=== Begin Enclosure ===

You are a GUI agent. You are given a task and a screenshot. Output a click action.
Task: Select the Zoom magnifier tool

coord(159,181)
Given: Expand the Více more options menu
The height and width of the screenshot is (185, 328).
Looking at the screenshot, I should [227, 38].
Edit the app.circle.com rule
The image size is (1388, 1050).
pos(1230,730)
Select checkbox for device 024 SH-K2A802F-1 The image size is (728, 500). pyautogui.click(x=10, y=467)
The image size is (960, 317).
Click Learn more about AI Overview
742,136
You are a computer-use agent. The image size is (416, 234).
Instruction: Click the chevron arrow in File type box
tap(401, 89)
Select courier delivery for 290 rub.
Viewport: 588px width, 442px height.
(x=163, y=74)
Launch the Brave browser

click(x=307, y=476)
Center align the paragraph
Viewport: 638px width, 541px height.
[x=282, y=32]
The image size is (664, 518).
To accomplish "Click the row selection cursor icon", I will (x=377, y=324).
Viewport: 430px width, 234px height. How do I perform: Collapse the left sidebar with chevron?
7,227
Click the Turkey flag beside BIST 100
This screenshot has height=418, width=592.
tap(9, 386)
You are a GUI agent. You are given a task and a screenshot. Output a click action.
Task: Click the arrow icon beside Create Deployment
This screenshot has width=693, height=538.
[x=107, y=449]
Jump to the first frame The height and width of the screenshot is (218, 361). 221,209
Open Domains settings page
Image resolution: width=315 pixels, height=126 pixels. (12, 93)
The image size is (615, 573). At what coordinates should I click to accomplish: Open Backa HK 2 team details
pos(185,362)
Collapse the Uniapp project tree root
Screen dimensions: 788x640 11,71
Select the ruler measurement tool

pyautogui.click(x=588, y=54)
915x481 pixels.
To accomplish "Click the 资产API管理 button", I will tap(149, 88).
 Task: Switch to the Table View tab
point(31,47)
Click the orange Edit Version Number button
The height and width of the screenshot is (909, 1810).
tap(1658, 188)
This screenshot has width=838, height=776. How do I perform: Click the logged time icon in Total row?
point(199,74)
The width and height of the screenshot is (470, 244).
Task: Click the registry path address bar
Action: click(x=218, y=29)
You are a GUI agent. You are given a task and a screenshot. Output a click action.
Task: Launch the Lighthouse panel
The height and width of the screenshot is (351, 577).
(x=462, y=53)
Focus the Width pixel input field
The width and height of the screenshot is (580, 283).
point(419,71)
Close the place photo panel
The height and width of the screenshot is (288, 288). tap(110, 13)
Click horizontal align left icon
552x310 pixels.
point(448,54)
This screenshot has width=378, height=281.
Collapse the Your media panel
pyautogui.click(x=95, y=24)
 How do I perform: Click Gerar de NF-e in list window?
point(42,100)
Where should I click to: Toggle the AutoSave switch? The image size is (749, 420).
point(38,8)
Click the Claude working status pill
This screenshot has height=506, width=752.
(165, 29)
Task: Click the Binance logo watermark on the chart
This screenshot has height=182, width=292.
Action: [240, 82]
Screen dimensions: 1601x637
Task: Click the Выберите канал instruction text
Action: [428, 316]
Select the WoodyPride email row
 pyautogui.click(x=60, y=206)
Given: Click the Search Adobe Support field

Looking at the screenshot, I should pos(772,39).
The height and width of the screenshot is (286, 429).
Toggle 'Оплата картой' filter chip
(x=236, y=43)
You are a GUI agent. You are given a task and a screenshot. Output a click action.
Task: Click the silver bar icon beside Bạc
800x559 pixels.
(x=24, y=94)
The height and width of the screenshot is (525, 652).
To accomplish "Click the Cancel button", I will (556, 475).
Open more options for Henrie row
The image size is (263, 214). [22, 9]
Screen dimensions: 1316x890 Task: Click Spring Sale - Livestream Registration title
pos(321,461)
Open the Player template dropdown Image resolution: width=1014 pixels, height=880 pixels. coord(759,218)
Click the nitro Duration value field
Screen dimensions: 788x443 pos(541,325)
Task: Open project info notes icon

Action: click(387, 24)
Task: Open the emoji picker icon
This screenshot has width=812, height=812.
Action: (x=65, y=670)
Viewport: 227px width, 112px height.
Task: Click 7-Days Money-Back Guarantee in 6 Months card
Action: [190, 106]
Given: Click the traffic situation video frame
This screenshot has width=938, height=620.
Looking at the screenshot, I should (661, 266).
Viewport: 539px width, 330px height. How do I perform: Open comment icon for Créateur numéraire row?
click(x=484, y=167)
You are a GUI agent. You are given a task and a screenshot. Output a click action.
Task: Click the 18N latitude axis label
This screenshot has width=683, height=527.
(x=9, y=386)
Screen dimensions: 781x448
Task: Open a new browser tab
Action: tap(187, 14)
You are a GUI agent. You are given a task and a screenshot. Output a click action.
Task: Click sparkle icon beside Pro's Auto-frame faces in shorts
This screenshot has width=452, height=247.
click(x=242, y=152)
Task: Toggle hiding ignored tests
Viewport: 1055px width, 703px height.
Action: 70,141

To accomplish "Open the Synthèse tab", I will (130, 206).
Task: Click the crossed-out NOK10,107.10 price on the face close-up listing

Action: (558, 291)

=== End Enclosure ===

# Task details
Please make an exact copy of the lines above from the line with "Click the Turkey flag beside BIST 100" through the line with "Jump to the", both ends included.

# Response to this exercise
Click the Turkey flag beside BIST 100
This screenshot has height=418, width=592.
tap(9, 386)
You are a GUI agent. You are given a task and a screenshot. Output a click action.
Task: Click the arrow icon beside Create Deployment
This screenshot has width=693, height=538.
[x=107, y=449]
Jump to the first frame The height and width of the screenshot is (218, 361). 221,209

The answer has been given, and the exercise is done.